[Item coordinate data]
◆ ◆ ◆

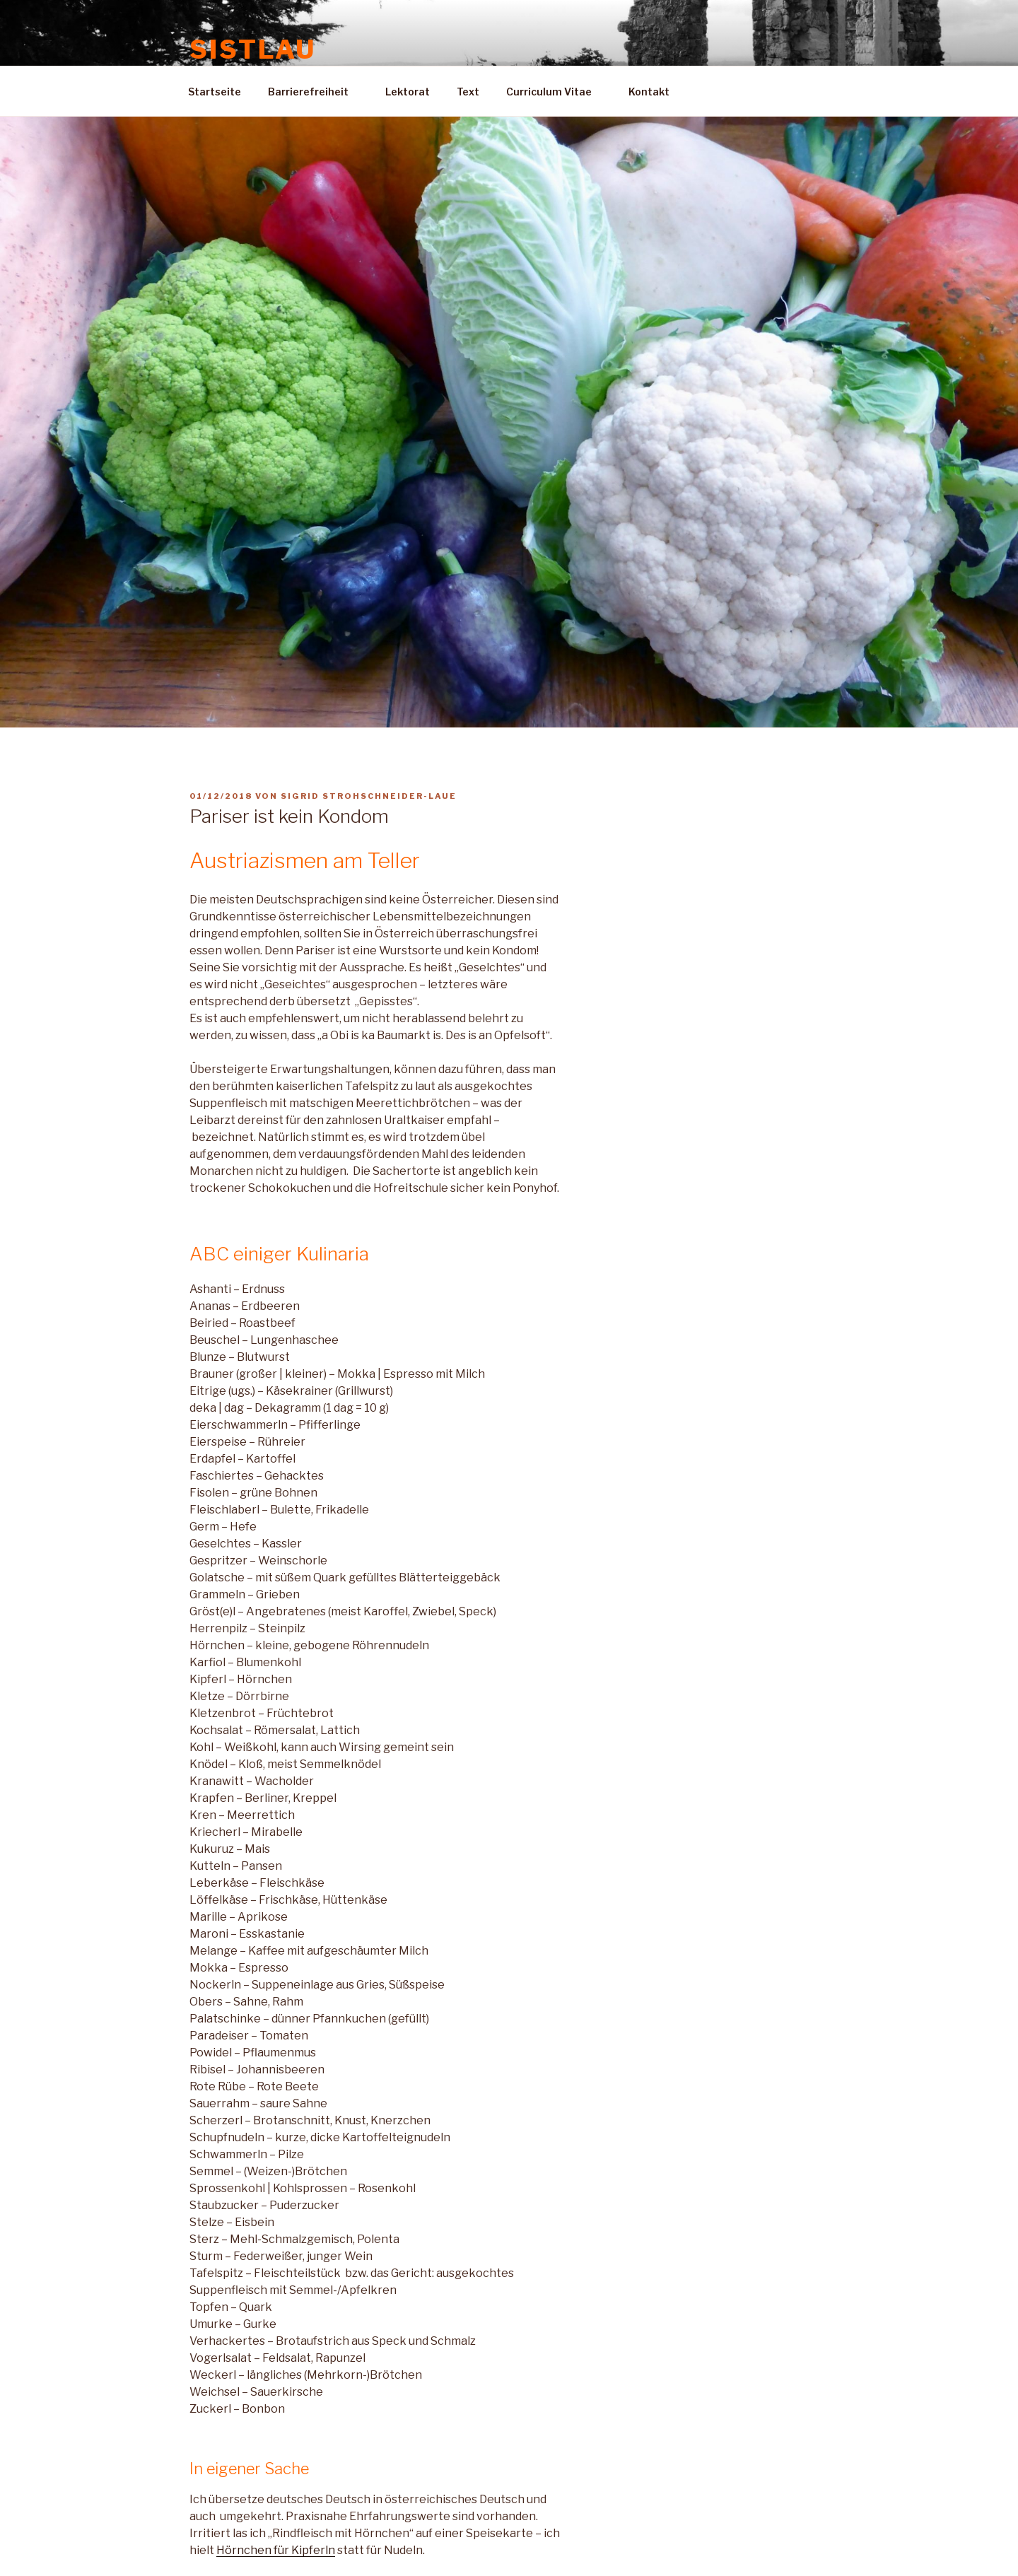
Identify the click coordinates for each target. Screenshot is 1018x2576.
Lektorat (407, 92)
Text (468, 92)
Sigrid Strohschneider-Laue (369, 796)
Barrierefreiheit (315, 92)
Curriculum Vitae (555, 92)
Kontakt (655, 92)
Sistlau (252, 49)
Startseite (214, 92)
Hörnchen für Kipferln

◆ ◆ ◆

# GOAL OF THE EXERCISE
Present all of the data above as a numbered list, skipping any blank lines and leaving out the pictures.

# OUTPUT BELOW
1. Identify the click coordinates for each target. Screenshot is 1018x2576.
2. Lektorat (407, 92)
3. Text (468, 92)
4. Sigrid Strohschneider-Laue (369, 796)
5. Barrierefreiheit (315, 92)
6. Curriculum Vitae (555, 92)
7. Kontakt (655, 92)
8. Sistlau (252, 49)
9. Startseite (214, 92)
10. Hörnchen für Kipferln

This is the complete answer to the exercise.